Jim’s plain, honest face lit up with pleasure at the memory of his own adventure. Instinctively he looked northwards across the bay at the rugged mountains, which the morning sun was painting with brightest gold. ‘We travelled for thirty-eight days,’ he boasted, ‘north across the mountains and the great desert, far beyond the frontiers of this colony, which the Governor and the Council of the VOC in Amsterdam have forbidden any man to cross. We trekked into lands where no white man has been before us.’ He did not have the fluency or the poetic descriptive powers of his cousin, but his enthusiasm was contagious.

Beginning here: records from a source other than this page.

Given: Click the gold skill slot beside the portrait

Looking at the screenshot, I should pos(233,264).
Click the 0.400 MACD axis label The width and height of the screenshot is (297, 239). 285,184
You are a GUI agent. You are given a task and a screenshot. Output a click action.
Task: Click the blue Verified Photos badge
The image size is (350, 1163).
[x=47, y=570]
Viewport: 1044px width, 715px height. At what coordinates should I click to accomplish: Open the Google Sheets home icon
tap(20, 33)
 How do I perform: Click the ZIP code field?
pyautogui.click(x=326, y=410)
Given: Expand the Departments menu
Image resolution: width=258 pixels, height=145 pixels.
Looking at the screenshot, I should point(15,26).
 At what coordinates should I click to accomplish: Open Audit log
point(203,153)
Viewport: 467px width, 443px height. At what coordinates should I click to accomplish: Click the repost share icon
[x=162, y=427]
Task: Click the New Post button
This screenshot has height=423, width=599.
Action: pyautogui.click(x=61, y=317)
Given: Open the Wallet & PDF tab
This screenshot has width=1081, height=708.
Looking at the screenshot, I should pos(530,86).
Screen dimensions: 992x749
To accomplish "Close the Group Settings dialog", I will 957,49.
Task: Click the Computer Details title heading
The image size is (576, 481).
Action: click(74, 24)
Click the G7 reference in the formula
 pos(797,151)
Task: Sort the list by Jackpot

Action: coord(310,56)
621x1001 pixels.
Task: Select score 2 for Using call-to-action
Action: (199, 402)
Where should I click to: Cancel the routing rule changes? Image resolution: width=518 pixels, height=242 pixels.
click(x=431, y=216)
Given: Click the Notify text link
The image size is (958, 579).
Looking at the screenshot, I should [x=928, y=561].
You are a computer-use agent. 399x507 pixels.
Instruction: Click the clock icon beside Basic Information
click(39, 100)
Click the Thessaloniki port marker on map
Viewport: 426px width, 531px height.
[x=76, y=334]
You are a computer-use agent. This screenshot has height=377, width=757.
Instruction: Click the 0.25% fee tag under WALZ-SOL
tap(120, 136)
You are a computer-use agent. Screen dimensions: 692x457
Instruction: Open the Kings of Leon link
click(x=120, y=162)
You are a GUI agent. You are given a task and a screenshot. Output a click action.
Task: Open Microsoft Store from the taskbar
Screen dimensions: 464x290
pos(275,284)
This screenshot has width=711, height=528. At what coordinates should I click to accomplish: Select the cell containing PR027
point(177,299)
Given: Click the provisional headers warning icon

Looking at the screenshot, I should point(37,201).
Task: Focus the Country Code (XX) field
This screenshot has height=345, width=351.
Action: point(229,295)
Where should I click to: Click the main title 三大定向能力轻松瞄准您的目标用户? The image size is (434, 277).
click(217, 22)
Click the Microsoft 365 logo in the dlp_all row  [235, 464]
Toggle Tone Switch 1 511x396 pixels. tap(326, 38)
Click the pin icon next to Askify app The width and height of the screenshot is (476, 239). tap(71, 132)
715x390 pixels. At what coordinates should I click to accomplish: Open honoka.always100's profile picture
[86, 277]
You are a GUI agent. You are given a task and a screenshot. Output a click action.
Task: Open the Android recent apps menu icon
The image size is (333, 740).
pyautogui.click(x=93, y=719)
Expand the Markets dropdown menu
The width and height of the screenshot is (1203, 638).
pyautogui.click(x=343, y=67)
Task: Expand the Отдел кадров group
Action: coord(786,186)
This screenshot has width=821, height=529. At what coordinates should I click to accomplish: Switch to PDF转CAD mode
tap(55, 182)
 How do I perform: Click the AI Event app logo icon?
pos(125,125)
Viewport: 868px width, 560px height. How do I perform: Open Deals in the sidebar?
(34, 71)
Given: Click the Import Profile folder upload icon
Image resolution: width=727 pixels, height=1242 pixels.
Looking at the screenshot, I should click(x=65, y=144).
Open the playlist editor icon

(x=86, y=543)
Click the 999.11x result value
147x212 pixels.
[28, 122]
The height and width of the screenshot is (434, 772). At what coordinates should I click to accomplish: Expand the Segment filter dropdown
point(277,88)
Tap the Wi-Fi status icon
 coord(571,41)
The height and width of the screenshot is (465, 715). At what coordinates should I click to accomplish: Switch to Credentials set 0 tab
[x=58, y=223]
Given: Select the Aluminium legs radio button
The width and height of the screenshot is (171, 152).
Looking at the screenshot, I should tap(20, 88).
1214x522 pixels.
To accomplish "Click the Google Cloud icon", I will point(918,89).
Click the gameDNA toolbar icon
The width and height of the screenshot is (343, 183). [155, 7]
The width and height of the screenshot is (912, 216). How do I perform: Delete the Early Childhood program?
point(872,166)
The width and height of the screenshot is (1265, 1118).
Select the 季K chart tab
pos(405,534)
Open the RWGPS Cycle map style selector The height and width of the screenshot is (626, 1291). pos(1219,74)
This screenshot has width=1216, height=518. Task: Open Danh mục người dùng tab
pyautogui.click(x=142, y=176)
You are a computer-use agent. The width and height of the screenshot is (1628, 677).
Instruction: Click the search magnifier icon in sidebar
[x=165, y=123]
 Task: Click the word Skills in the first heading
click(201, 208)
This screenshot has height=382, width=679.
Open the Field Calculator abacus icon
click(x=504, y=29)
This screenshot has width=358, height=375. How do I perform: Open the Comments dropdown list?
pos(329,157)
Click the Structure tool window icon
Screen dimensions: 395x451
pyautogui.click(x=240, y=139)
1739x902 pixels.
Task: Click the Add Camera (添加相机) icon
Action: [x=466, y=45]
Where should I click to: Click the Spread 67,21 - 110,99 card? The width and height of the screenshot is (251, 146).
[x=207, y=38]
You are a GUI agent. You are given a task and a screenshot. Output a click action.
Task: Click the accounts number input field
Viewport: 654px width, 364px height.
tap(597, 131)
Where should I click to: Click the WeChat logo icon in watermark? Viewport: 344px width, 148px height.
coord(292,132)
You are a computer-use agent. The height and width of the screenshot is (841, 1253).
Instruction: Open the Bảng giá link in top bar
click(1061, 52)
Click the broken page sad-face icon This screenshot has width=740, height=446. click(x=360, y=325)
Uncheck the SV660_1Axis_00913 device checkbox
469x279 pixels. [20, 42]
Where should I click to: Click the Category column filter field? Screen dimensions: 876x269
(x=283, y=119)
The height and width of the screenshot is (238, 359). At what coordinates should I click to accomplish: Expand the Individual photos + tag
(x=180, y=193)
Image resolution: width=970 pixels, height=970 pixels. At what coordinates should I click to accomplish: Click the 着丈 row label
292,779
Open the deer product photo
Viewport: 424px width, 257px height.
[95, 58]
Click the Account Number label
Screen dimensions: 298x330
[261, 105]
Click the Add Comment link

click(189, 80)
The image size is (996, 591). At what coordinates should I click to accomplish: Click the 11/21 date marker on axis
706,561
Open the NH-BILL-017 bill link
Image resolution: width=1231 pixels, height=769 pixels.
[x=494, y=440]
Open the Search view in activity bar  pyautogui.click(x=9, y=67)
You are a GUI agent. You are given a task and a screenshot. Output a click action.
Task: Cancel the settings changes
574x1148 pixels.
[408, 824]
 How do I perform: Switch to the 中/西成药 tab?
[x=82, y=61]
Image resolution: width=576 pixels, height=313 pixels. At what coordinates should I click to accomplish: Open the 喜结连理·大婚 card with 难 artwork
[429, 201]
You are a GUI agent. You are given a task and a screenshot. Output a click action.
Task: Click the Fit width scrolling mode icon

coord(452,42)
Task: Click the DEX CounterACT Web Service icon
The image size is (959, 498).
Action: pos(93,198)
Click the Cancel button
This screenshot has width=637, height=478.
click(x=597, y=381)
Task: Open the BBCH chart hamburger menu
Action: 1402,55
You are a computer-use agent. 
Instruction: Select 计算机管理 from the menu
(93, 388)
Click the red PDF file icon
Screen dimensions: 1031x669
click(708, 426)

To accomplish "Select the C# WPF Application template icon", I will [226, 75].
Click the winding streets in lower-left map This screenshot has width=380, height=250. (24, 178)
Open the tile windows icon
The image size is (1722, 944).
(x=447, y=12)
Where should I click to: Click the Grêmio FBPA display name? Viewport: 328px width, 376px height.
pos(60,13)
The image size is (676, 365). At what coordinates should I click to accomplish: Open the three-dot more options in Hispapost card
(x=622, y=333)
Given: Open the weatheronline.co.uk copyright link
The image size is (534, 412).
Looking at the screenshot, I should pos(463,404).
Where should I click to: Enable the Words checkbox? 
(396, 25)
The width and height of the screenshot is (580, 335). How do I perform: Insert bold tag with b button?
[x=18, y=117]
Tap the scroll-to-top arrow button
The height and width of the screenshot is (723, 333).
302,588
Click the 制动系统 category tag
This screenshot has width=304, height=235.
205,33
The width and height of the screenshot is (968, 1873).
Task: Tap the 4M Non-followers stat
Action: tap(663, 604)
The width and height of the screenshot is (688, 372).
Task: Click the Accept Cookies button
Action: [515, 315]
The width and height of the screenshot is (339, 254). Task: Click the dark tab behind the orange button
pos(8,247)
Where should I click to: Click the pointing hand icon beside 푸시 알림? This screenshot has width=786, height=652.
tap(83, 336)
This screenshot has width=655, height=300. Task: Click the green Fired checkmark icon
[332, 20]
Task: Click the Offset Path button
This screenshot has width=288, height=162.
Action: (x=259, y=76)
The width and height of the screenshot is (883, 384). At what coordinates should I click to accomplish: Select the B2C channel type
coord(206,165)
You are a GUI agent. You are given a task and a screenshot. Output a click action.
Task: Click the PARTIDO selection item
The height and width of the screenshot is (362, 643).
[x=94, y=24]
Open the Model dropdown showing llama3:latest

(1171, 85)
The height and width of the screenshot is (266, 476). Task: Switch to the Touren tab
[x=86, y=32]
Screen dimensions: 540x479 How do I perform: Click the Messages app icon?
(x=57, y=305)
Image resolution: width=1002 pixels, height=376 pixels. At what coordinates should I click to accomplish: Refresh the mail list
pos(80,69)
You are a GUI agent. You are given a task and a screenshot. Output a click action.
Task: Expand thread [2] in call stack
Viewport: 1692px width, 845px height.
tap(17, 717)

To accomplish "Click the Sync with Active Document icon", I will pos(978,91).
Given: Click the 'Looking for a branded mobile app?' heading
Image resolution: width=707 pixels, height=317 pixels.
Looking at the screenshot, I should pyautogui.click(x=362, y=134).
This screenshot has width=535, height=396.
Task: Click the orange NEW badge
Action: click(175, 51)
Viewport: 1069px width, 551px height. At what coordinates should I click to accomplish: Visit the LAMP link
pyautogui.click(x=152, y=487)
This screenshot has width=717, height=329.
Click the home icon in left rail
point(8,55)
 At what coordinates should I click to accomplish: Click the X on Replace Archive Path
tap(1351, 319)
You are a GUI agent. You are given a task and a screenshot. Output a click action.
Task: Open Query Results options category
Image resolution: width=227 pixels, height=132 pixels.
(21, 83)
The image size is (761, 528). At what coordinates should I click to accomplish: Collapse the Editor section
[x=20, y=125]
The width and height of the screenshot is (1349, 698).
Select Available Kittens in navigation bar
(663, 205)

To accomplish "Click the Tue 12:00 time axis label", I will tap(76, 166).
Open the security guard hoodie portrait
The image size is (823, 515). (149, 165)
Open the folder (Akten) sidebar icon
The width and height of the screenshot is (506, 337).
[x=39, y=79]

Mansur and Zama laughed with him, as he described the barbaric tribes they had encountered and the endless herds of wild game spread across the plains. At intervals he appealed to Zama, ‘It’s true what I say, isn’t it, Zama? You were with me. Tell Mansur it’s true.’
Zama nodded solemnly. ‘It is true. I swear it on the grave of my own father. Every word is true.’
‘One day I will go back.’ Jim made the promise to himself, rather than to the others. ‘I will go back and cross the blue horizon, to the very limit of this land.’
‘And I will go with you, Somoya!’ Zama looked at him with complete trust and affection.
Zama remembered what his own father had said of Jim when at last he lay dying on his sleeping kaross, burnt out with age, a ruined giant whose strength had seemed once to hold the very sky suspended. ‘Jim Courtney is the true son of his father,’ Aboli had whispered. ‘Cleave to him as I have to Tom. You will never regret it, my son.’
‘I will go with you,’ Zama repeated, and Jim winked at him.
‘Of course you will, you rogue. Nobody else would have you.’ He clapped Zama on the back so hard he almost knocked him off the thwart.
He would have said more but at that moment the coil of cod line jerked under his foot and he let out a triumphant shout. ‘Julie knocks at the door. Come in, Big Julie!’ He dropped the oar and snatched up the line. He held it strung between both his hands with a slack bight ready to feed out over the side. Without being ordered to do so the other two retrieved their own rigs, stripping the line in over the gunwale, hand over hand, working with feverish speed. They knew how vital it was to give Jim open water in which to work with a truly big fish.
‘Come, my prettyling!’ Jim whispered to the fish, as he held the line delicately between thumb and finger. He could feel nothing, just the soft press of the current. ‘Come, my darling! Papa loves you,’ he pleaded.
Then he felt a new pressure on the line, a gentle almost furtive movement. Every nerve in his body jerked bowstring taut. ‘She’s there. She’s still there.’
The line went slack again, ‘Don’t leave me, sweetest heart. Please don’t leave me.’ Jim leaned out over the side of the skiff, holding the line high so that it ran straight from his fingers into the green swirl of the waters. The others watched without daring to draw breath. Then, suddenly, they saw his raised right hand drawn down irresistibly by some massive weight. They watched the muscles in his arms and back coil and bunch, like an adder preparing to strike, and neither spoke or moved as the hand holding the line almost touched the surface of the sea.
‘Yes!’ said Jim quietly. ‘Now!’ He reared back with the weight of his body behind the strike. ‘Yes! And yes and yes!’ Each time he said it he heaved back on the line, swinging with alternate arms, right, left and right again.